Loadable.preloadAll().then(() => onPageLoad(sink => {
  const context = {}
  const modules = []
  const modulesResolved = []
  const helmetContext = {}

  const app = <HelmetProvider context={helmetContext}>
    <Loadable.Capture report={(moduleName) => { modules.push(moduleName) }}
      reportResolved={(resolvedModuleName) => { modulesResolved.push(resolvedModuleName) }}>
      <StaticRouter location={sink.request.url} context={context}>
        <App />
      </StaticRouter>
    </Loadable.Capture>
  </HelmetProvider>

  const appStream = renderToNodeStream(app)
  const queuedStreams = sq(
    () => appStream,
    () => s2s(`<script id="__preloadables__">__preloadables__=${JSON.stringify(modulesResolved)};</script>`)
  )
  sink.renderIntoElementById('root', queuedStreams)

  // const { helmet } = helmetContext
  // sink.appendToHead(helmet.meta.toString())
  // sink.appendToHead(helmet.title.toString())
  // sink.appendToHead(helmet.link.toString())

  // WebApp.addHtmlAttributeHook(() => (
  //   Object.assign({
  //     lang: 'en'
  //   }, helmet.htmlAttributes.toComponent())
  // ))

  // :TODO: Figure out how to do helmet.bodyAttributes...
}))

This works slightly differently from before. Since I’m attaching the __preloadables__ script to the end of the react output, instead of outside of the mounting node, we need to clean that up client side before hydration:

    // remove the __preloadables__ DOM script node
    const script = document.getElementById('__preloadables__')
    script.parentNode.removeChild(script)

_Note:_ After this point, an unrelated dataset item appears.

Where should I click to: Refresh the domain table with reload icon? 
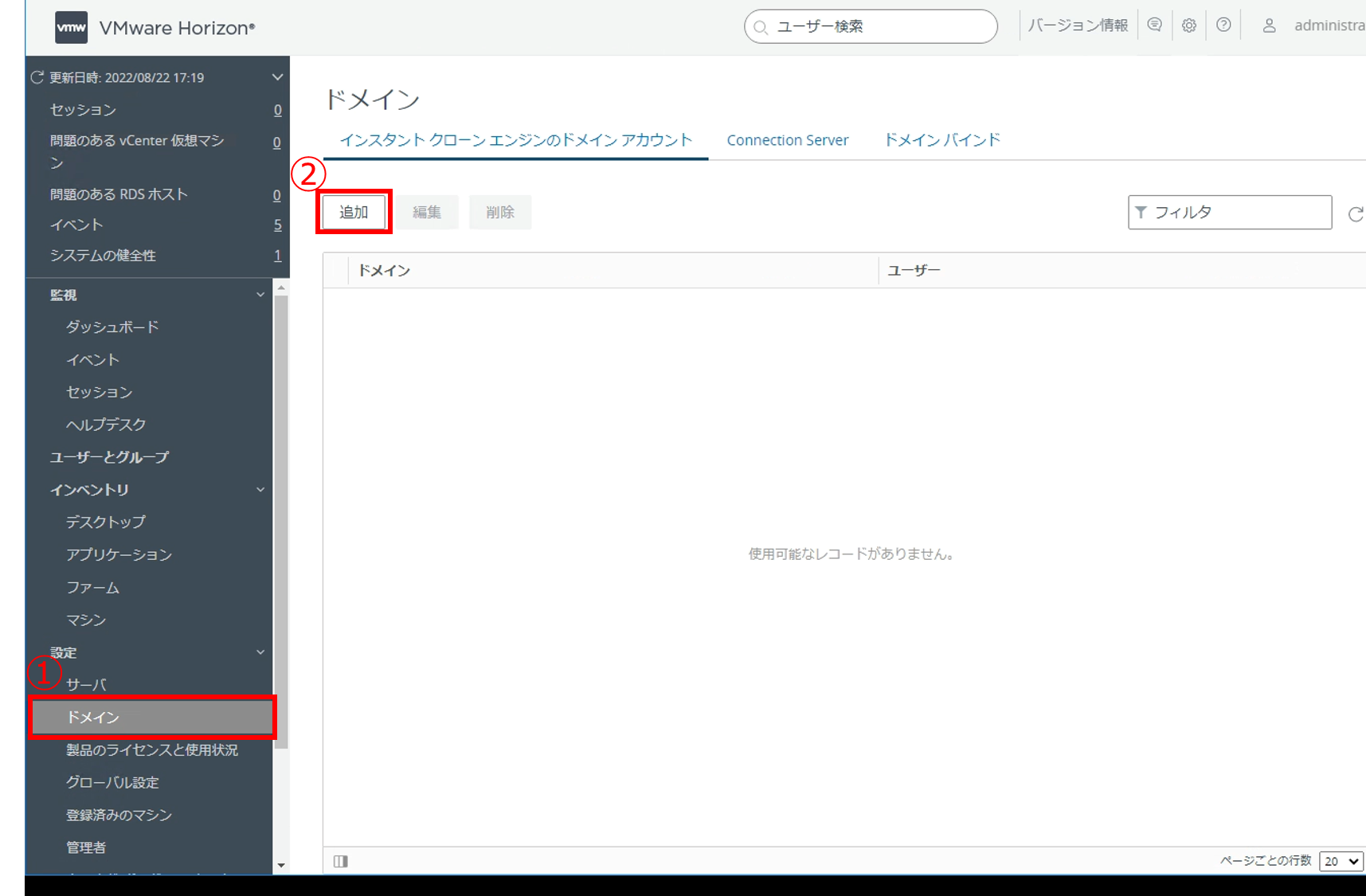pyautogui.click(x=1355, y=213)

This doesn’t take care of the Helmet issue (where the stream has already sent the <head> tags, so we can’t inject those later, like Helmet must to do by design). The next thing to figure out then is, do I want to use caching to work around that design limitation of Helmet, or find another solution to <head> tag management?

So this was fun to figure out, but now in order to get Helmet to work I’ll have to implement some kind of cache, which doesn’t sound fun.

My next question is - is this work worth it? If I use a CDN/WAF like cloudflare, can they effectively stream this static HTML for me? In other words, would using a front end cache like that solve the same problem in a simpler way?

I’m looking at this other project react-safety-helmet which uses a redux store (seems like overkill - react-helmet-async is simpler) and a stream buffer to collect the output of renderToNodeStream. I had previously reasoned would negate the benefits of using a stream. In some ways it would - I don’t think this solution would deliver the first byte to the browser any faster than renderToString, but it might at least help with stream back pressure, because the buffered stream can be paused and otherwise managed.

Any node stream experts who know whether this makes sense?

That might be enough of a benefit to using that to warrant using it, but I don’t know if it’s realistic to use that in Meteor, since the sink object seems to be locked down as soon as the stream starts. Meteor might need a more convenient method for dealing with buffered streams in this case.